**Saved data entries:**
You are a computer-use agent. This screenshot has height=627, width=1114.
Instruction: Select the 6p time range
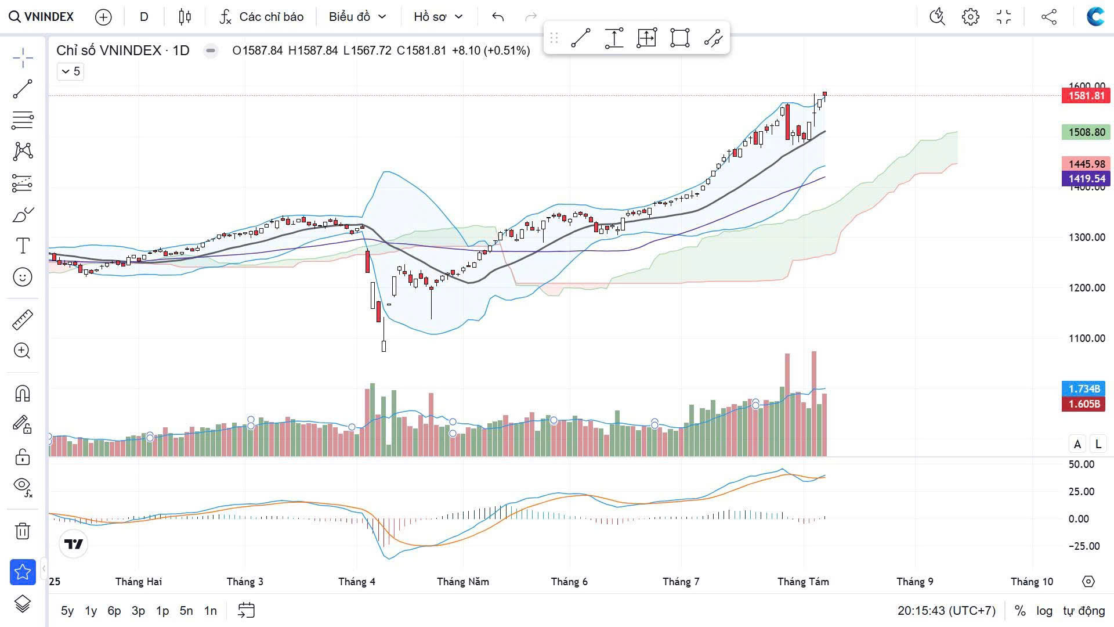click(x=114, y=611)
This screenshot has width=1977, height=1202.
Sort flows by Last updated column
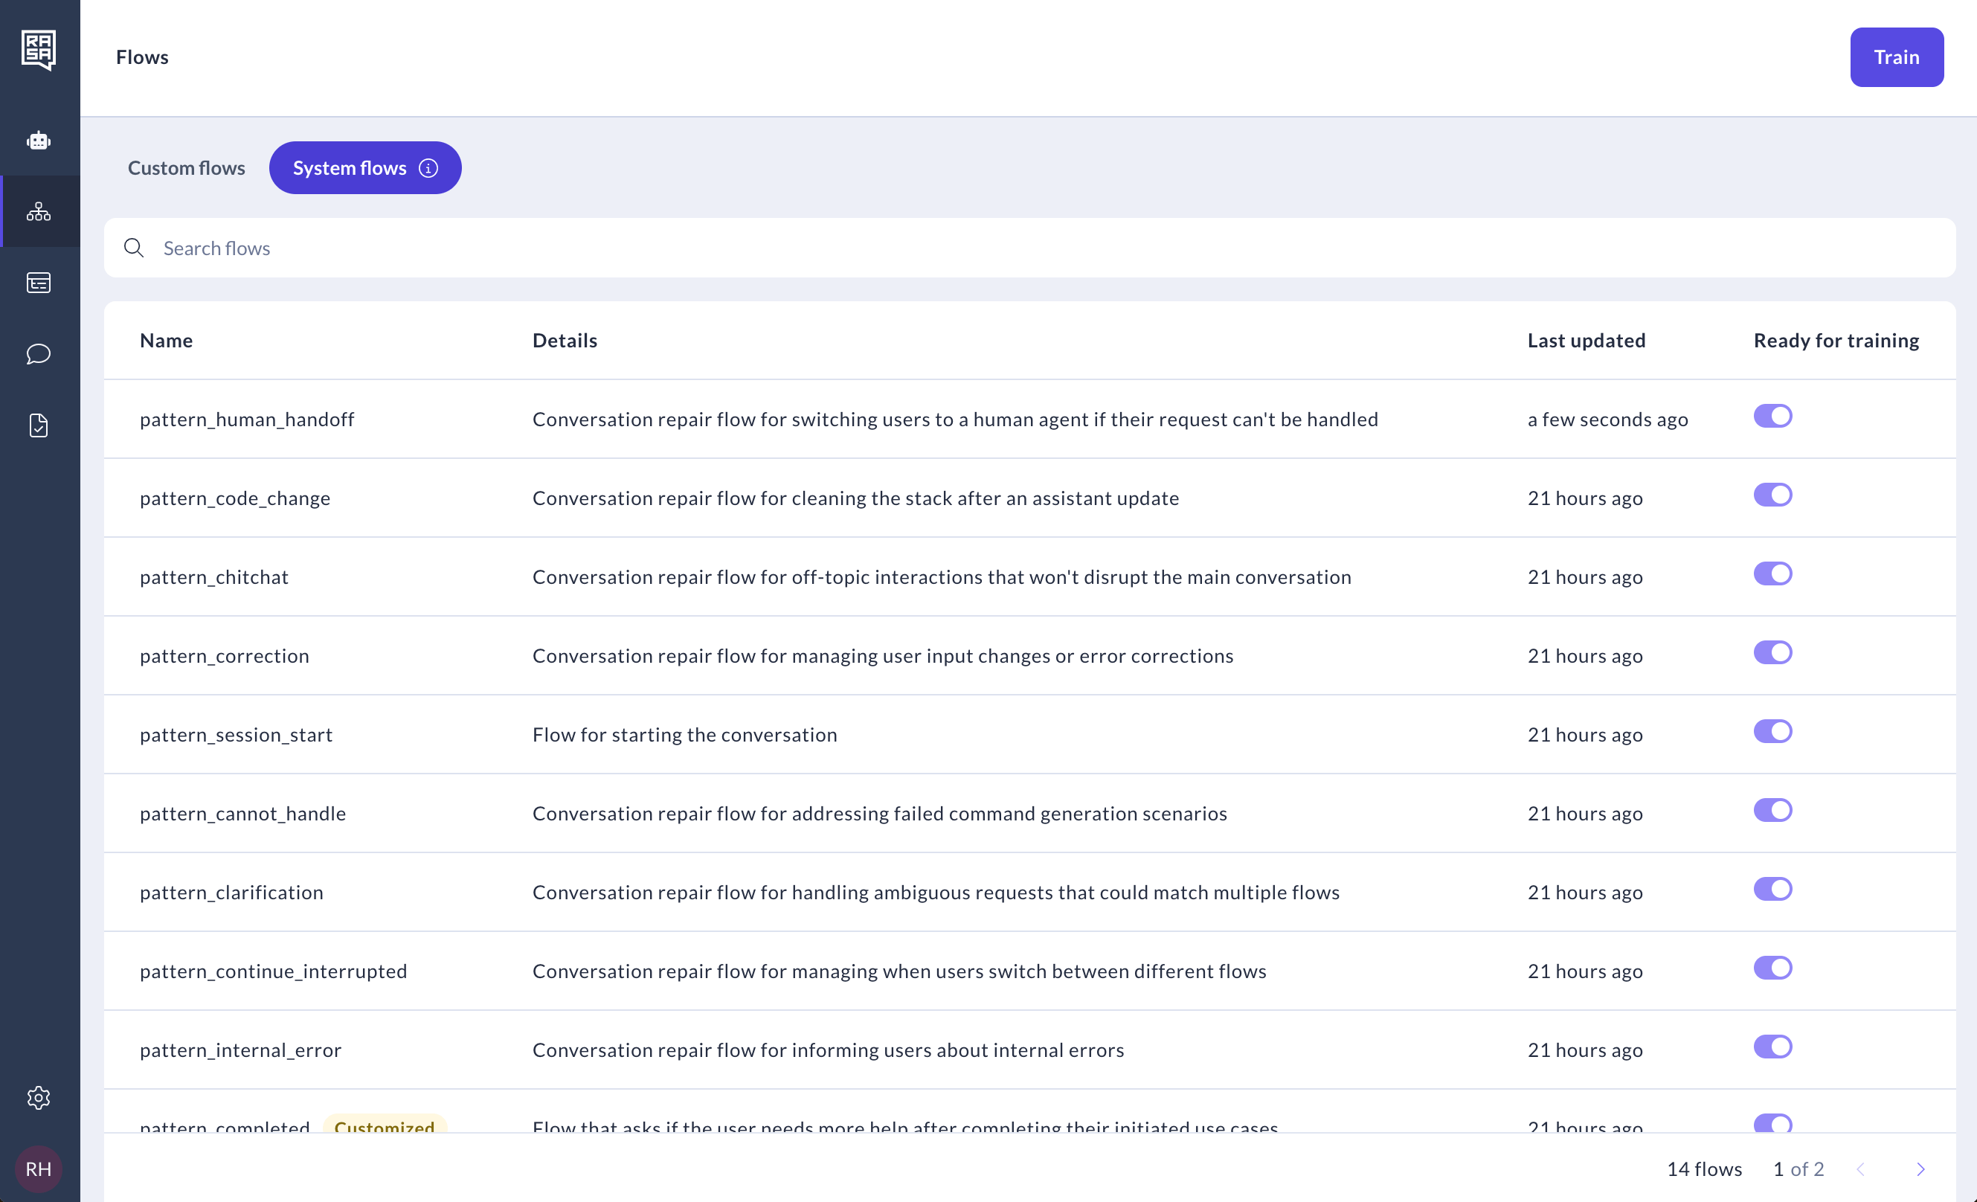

**What you are asked to do:**
Keeping every word as it is, write out all the data and omit the pictures.

**Answer section:**
You are a computer-use agent. This screenshot has height=627, width=1114.
Instruction: Select the 6p time range
click(x=114, y=611)
This screenshot has width=1977, height=1202.
Sort flows by Last updated column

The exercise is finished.